Understanding the relationship between crystallographic structure and electrocatalytic performance is important to successfully design an efficient electrocatalyst. With finely controlled thermal H₂-reduction condition, herein, binary Pd–Cr nanofibers were fabricated as a bifunctional electrocatalyst toward both methanol oxidation reaction (MOR) and oxygen reduction reaction (ORR) for direct methanol fuel cells (DMFCs), retaining the distinct crystalline characters. The Pd–Cr nanofiber series was synthesized through the thermal reduction of single-phase Pd_xCr_1−xO_y nanofibers in the presence of a hydrogen gas flow. The resulting nanofibers exhibited different levels of crystallinity, which were significantly influenced by the reduction temperature. At a temperature of 350 °C, the Pd–Cr nanofibers were synthesized in an amorphous state, while the nanofibers reduced at temperatures above 500 °C gradually crystallized into a face-centered cubic (fcc) structure. Notably, the amorphous Pd–Cr nanofibers exhibited superior alkaline MOR performance, including high mass activity and a small Tafel slope, compared to the other crystalline counterparts in the Pd–Cr series. In situ Raman spectroscopy and CO stripping measurements further confirmed the remarkable catalytic activity and stability of the amorphous nanofibers, outperforming commercial Pd/C catalysts.
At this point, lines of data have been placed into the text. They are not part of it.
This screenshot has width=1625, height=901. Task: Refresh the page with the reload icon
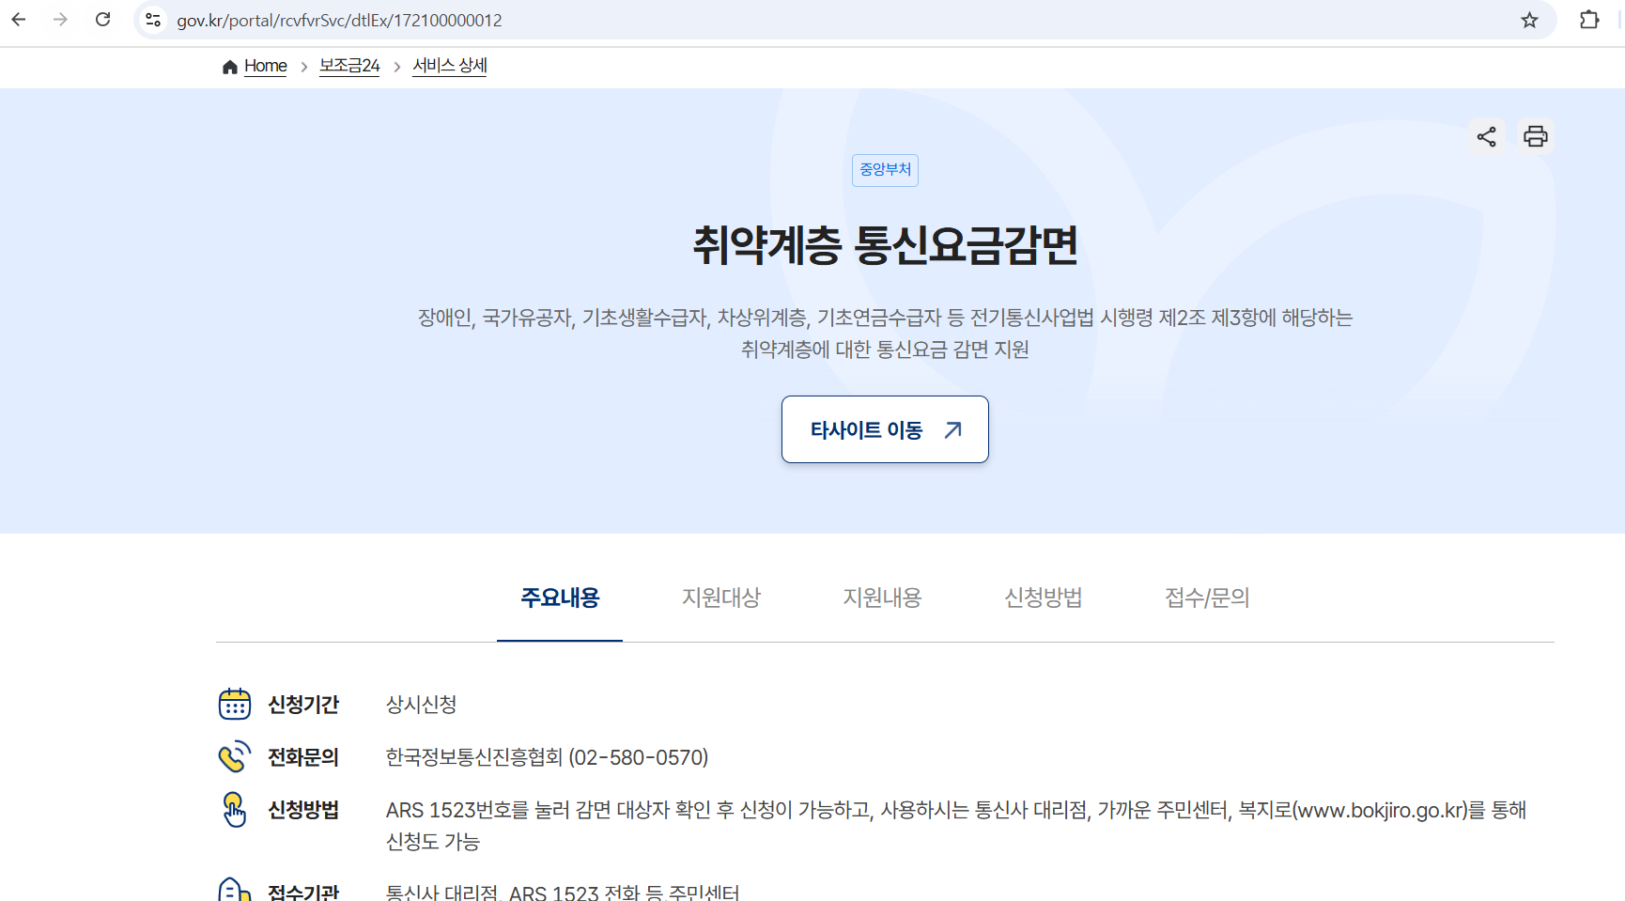pyautogui.click(x=103, y=19)

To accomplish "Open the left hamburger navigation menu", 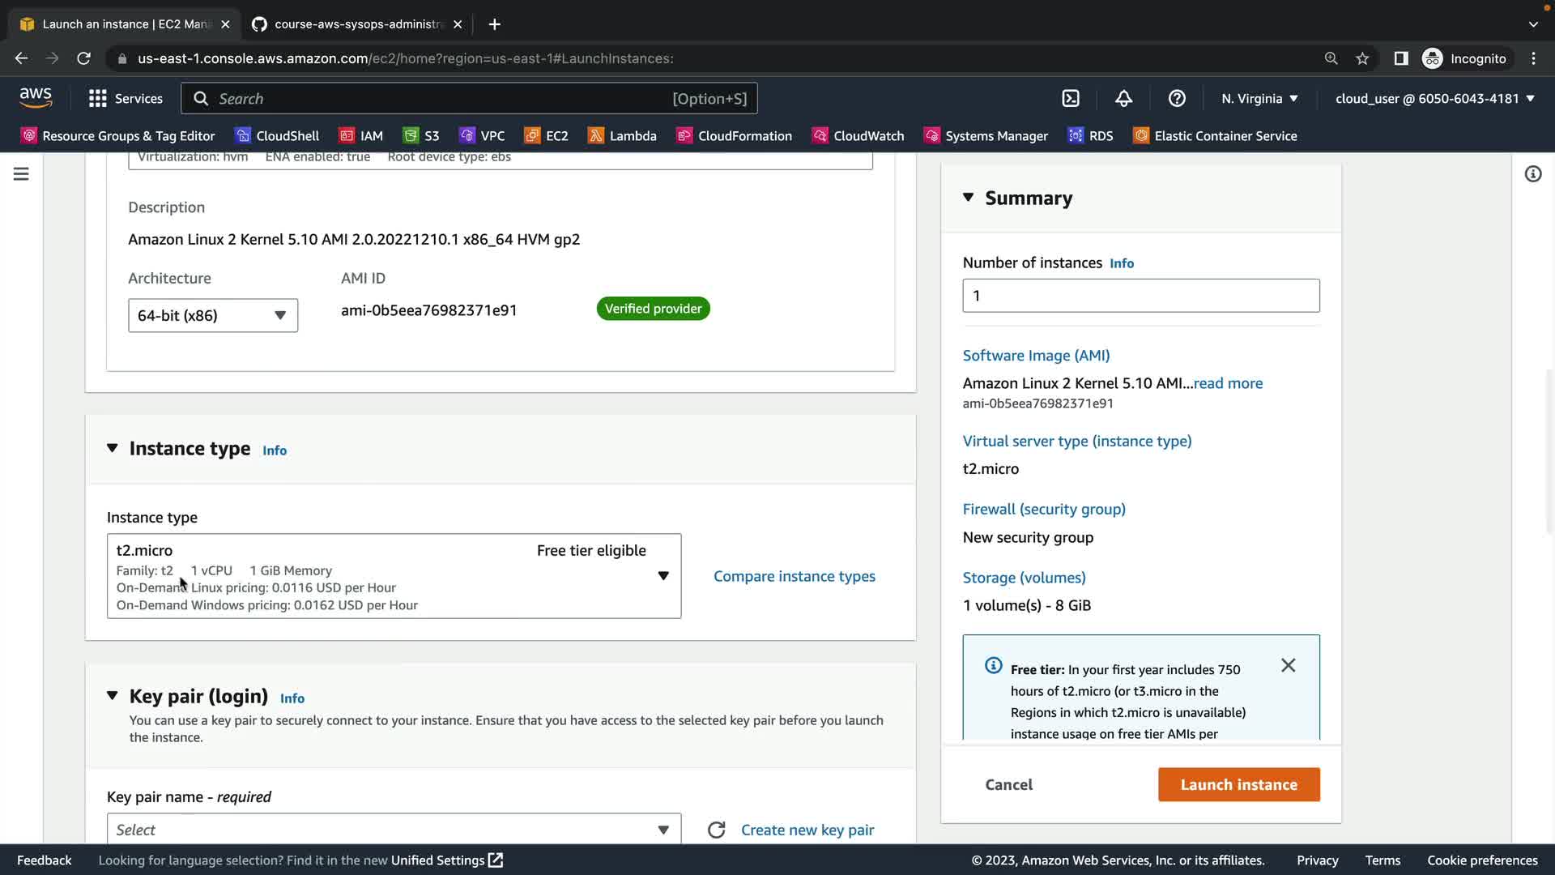I will 21,174.
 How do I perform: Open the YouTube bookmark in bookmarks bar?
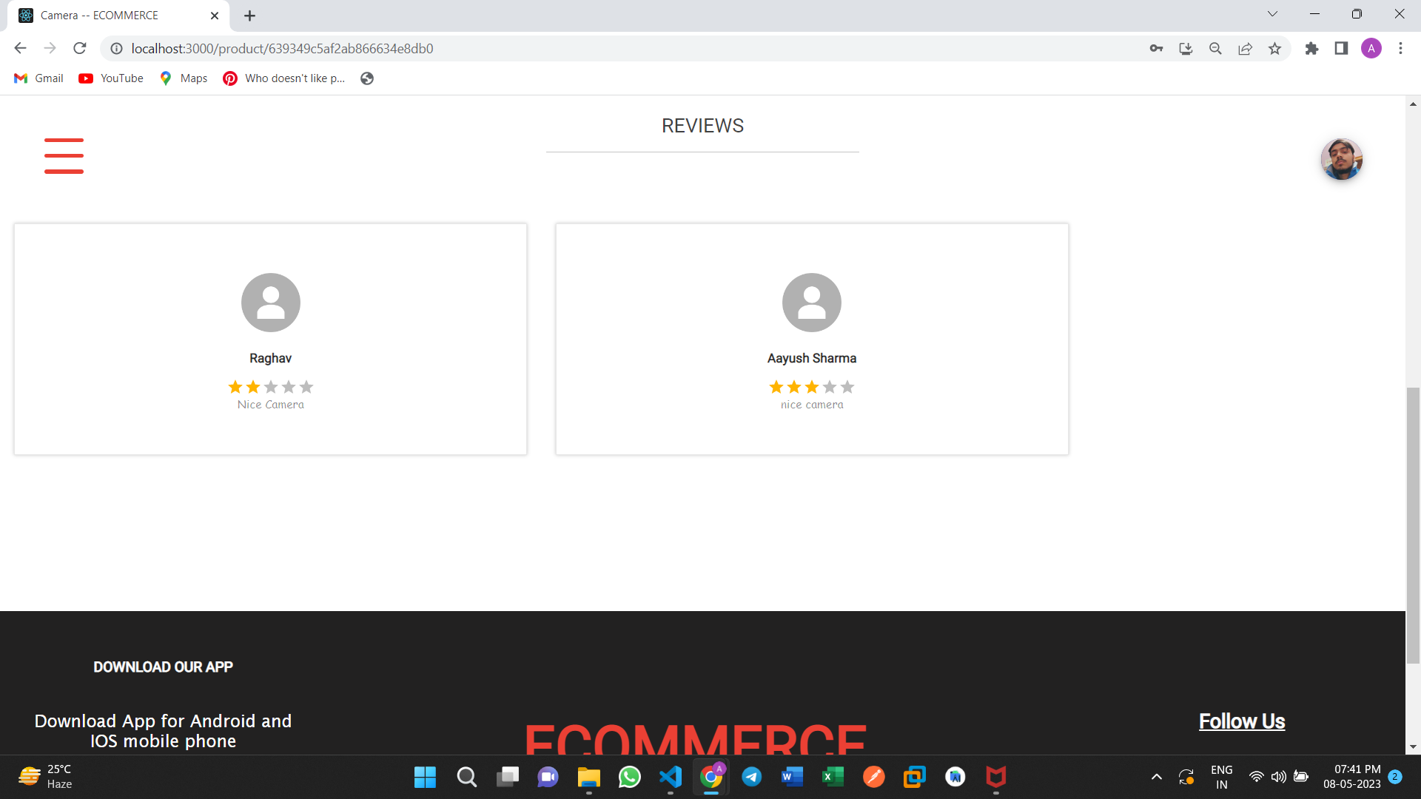[x=110, y=78]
Similarly, for alkaline ORR, the amorphous Pd–Cr nanofibers demonstrated superior catalytic performance, with a higher onset potential and positive half-wave potential, compared to the crystalline counterparts. Additionally, the amorphous catalyst exhibited improved resistance against agglomeration and methanol crossover issues, which are commonly observed with commercial Pt/C catalysts, serving as a benchmark for alkaline ORR. Therefore, this study highlights the facile strategy of designing optimal electrocatalysts for DMFCs by controlling the novel crystallographic structure within the binary Pd–Cr solid solution.